=== Problem description ===
Starting with the line that contains "Viewport: 1781px width, 1002px" and going on through the end of the material, write those lines out again with every "screenshot" replaced by "screen capture" and nothing else changed. Leave the pictures out.

=== Input for this task ===
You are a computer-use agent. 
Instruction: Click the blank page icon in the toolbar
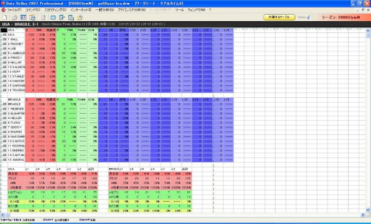coord(44,17)
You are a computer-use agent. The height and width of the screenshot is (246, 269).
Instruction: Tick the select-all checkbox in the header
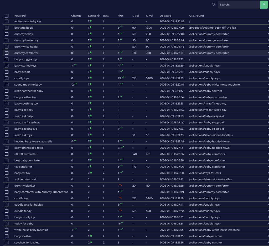point(7,16)
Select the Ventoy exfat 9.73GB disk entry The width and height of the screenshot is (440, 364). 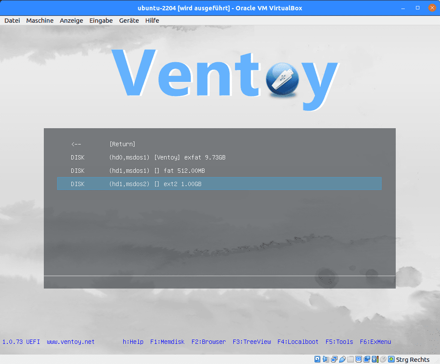(168, 157)
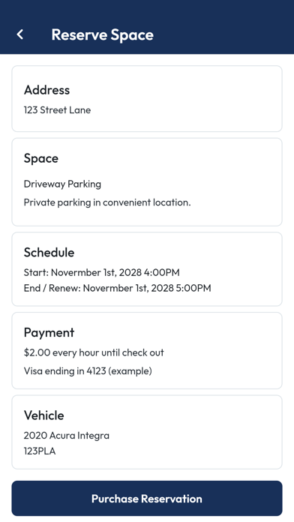
Task: Tap the Driveway Parking space name
Action: [x=62, y=184]
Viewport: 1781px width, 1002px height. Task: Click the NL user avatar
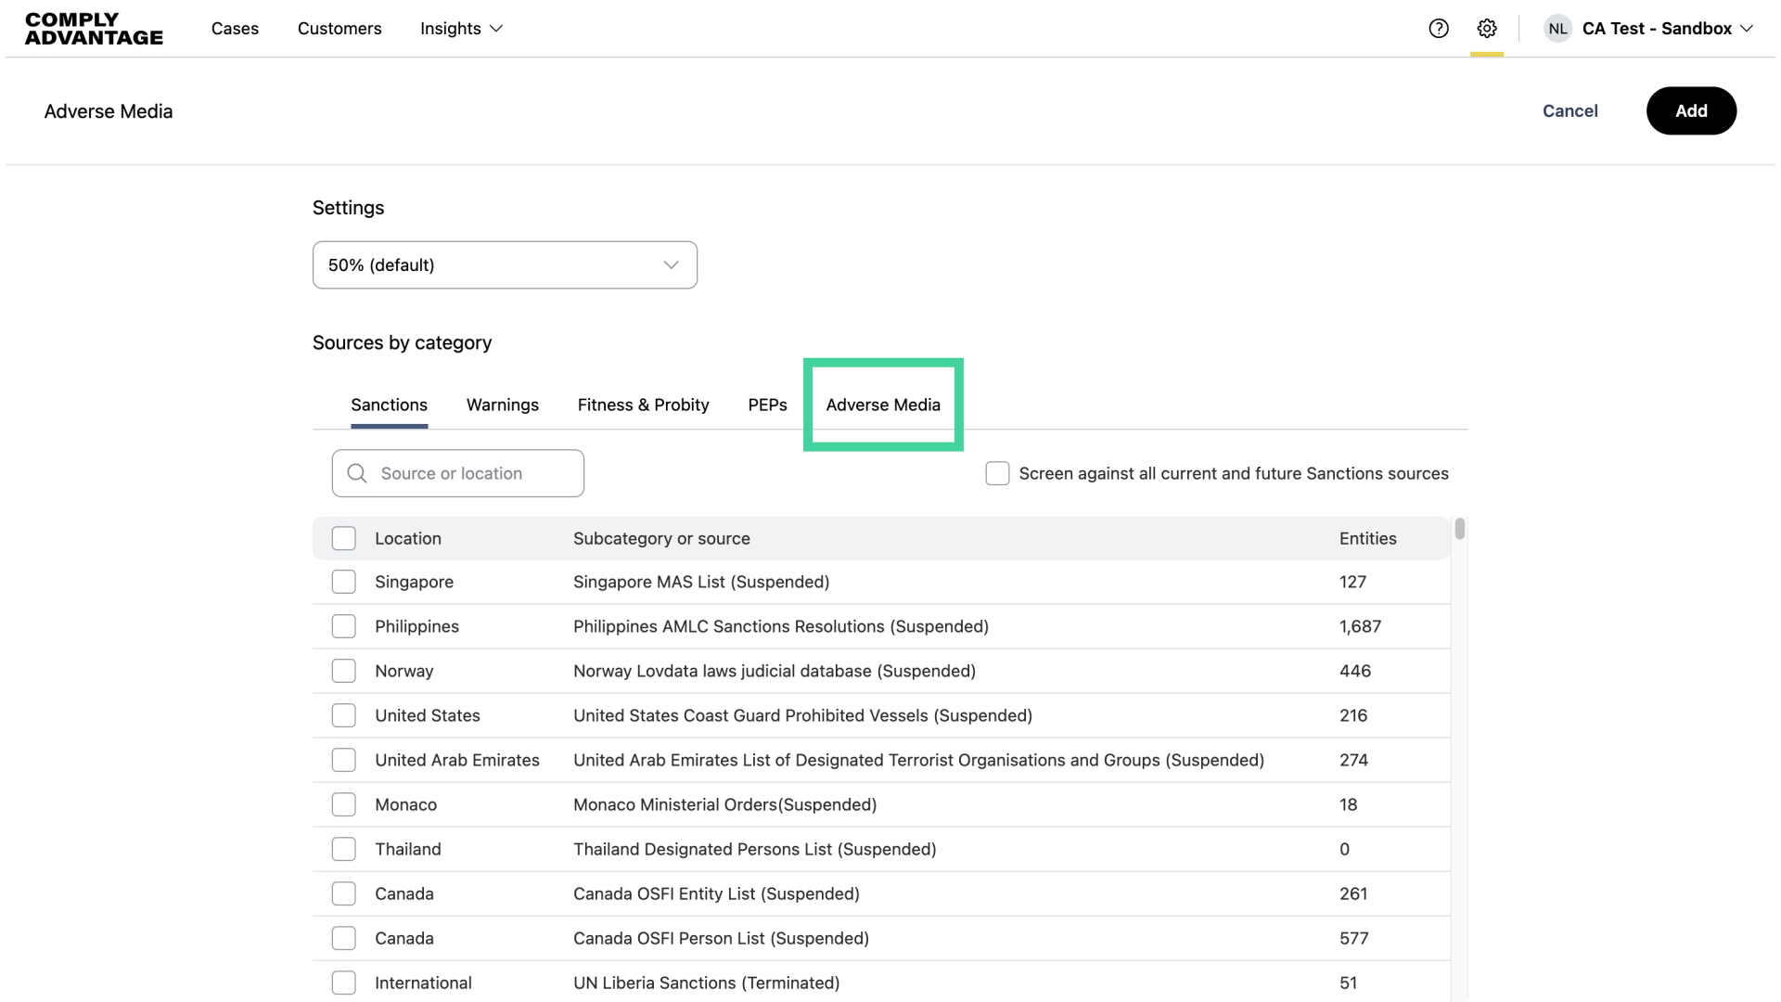point(1557,29)
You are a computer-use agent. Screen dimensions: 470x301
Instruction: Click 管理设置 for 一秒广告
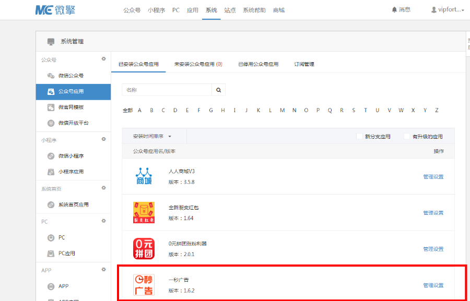432,285
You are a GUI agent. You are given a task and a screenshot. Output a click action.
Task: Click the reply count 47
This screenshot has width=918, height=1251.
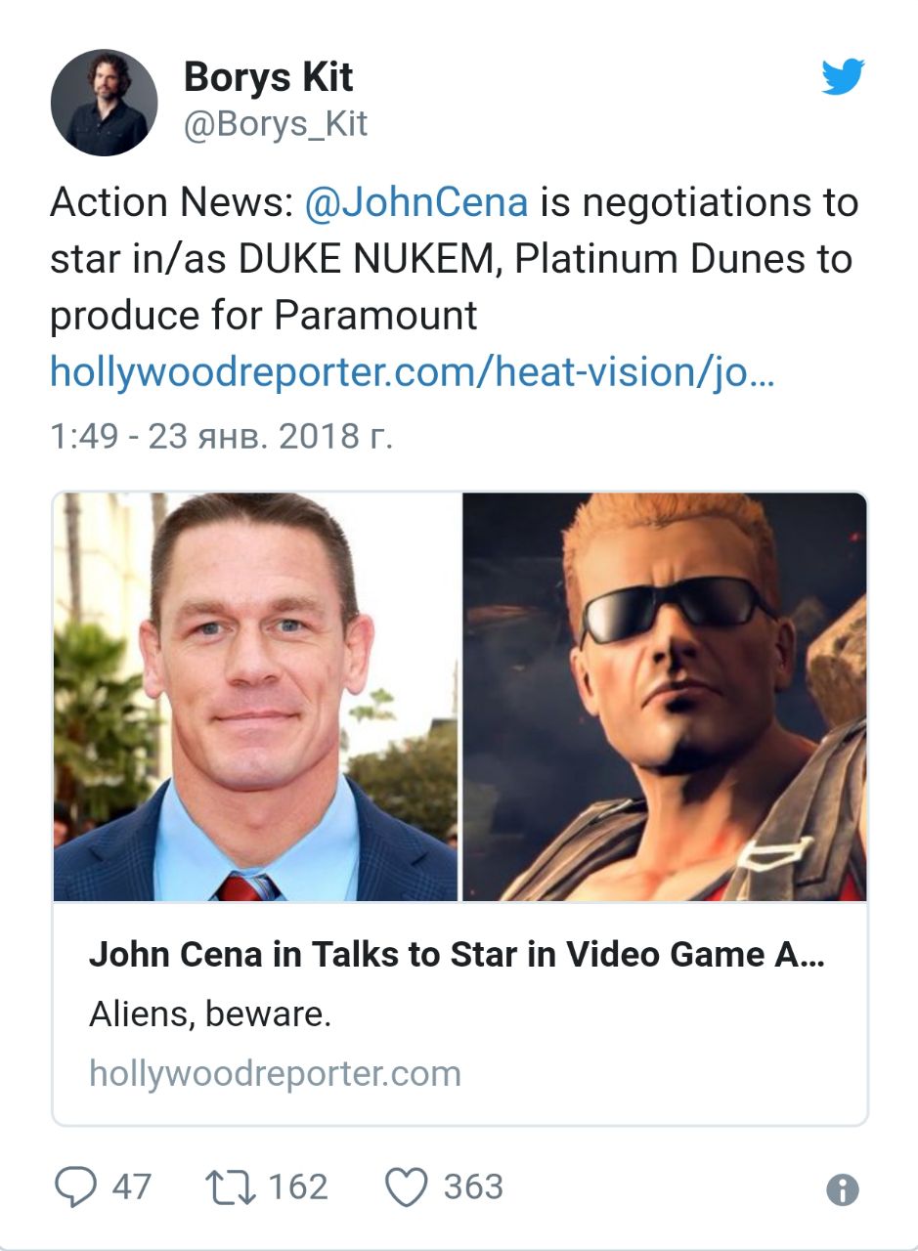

=== Output for this exercise ===
Viewport: 1781px width, 1002px height. Task: Click the NL user avatar
point(1557,29)
You are a computer-use agent. Screen dimensions: 470x301
Instruction: Click 管理设置 for 一秒广告
432,285
You are a GUI agent. You are given a task and a screen capture. Output a click action.
Task: Click the reply count 47
This screen capture has width=918, height=1251.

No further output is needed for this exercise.